Problem requirements: Write the listing out again, exactly as it appears.

Data for review:
···

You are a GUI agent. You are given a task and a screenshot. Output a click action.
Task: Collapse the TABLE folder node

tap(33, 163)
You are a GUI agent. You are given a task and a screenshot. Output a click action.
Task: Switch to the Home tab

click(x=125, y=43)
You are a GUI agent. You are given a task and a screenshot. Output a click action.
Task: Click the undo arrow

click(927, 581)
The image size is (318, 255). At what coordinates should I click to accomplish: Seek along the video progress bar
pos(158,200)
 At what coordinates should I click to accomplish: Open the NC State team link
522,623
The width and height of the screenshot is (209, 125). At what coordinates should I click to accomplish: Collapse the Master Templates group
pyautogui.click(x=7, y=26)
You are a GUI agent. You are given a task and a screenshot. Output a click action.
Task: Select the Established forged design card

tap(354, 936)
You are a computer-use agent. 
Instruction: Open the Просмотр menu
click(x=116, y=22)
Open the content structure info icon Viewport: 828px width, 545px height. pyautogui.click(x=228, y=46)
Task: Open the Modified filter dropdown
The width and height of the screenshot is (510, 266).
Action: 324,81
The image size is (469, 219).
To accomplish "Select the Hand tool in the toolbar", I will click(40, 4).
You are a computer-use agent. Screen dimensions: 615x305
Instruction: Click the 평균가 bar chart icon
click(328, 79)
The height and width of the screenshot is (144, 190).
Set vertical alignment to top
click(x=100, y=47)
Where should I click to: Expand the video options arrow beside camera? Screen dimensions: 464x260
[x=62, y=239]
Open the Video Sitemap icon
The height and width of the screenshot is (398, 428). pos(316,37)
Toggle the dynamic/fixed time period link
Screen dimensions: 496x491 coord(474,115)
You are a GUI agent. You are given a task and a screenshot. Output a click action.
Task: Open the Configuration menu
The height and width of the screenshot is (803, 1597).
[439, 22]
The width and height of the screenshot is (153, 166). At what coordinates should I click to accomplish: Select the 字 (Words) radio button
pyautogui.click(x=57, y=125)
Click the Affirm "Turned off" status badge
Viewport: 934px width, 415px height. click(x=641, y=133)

···

Answer area:
You are a GUI agent. You are given a task and a screenshot. Output a click action.
Task: Collapse the TABLE folder node

tap(33, 163)
You are a GUI agent. You are given a task and a screenshot. Output a click action.
Task: Switch to the Home tab

click(x=125, y=43)
You are a GUI agent. You are given a task and a screenshot. Output a click action.
Task: Click the undo arrow

click(927, 581)
The image size is (318, 255). At what coordinates should I click to accomplish: Seek along the video progress bar
pos(158,200)
 At what coordinates should I click to accomplish: Open the NC State team link
522,623
The width and height of the screenshot is (209, 125). At what coordinates should I click to accomplish: Collapse the Master Templates group
pyautogui.click(x=7, y=26)
You are a GUI agent. You are given a task and a screenshot. Output a click action.
Task: Select the Established forged design card

tap(354, 936)
You are a computer-use agent. 
Instruction: Open the Просмотр menu
click(x=116, y=22)
Open the content structure info icon Viewport: 828px width, 545px height. pyautogui.click(x=228, y=46)
Task: Open the Modified filter dropdown
The width and height of the screenshot is (510, 266).
Action: 324,81
The image size is (469, 219).
To accomplish "Select the Hand tool in the toolbar", I will click(40, 4).
You are a computer-use agent. Screen dimensions: 615x305
Instruction: Click the 평균가 bar chart icon
click(328, 79)
The height and width of the screenshot is (144, 190).
Set vertical alignment to top
click(x=100, y=47)
Where should I click to: Expand the video options arrow beside camera? Screen dimensions: 464x260
[x=62, y=239]
Open the Video Sitemap icon
The height and width of the screenshot is (398, 428). pos(316,37)
Toggle the dynamic/fixed time period link
Screen dimensions: 496x491 coord(474,115)
You are a GUI agent. You are given a task and a screenshot. Output a click action.
Task: Open the Configuration menu
The height and width of the screenshot is (803, 1597).
[439, 22]
The width and height of the screenshot is (153, 166). At what coordinates should I click to accomplish: Select the 字 (Words) radio button
pyautogui.click(x=57, y=125)
Click the Affirm "Turned off" status badge
Viewport: 934px width, 415px height. click(x=641, y=133)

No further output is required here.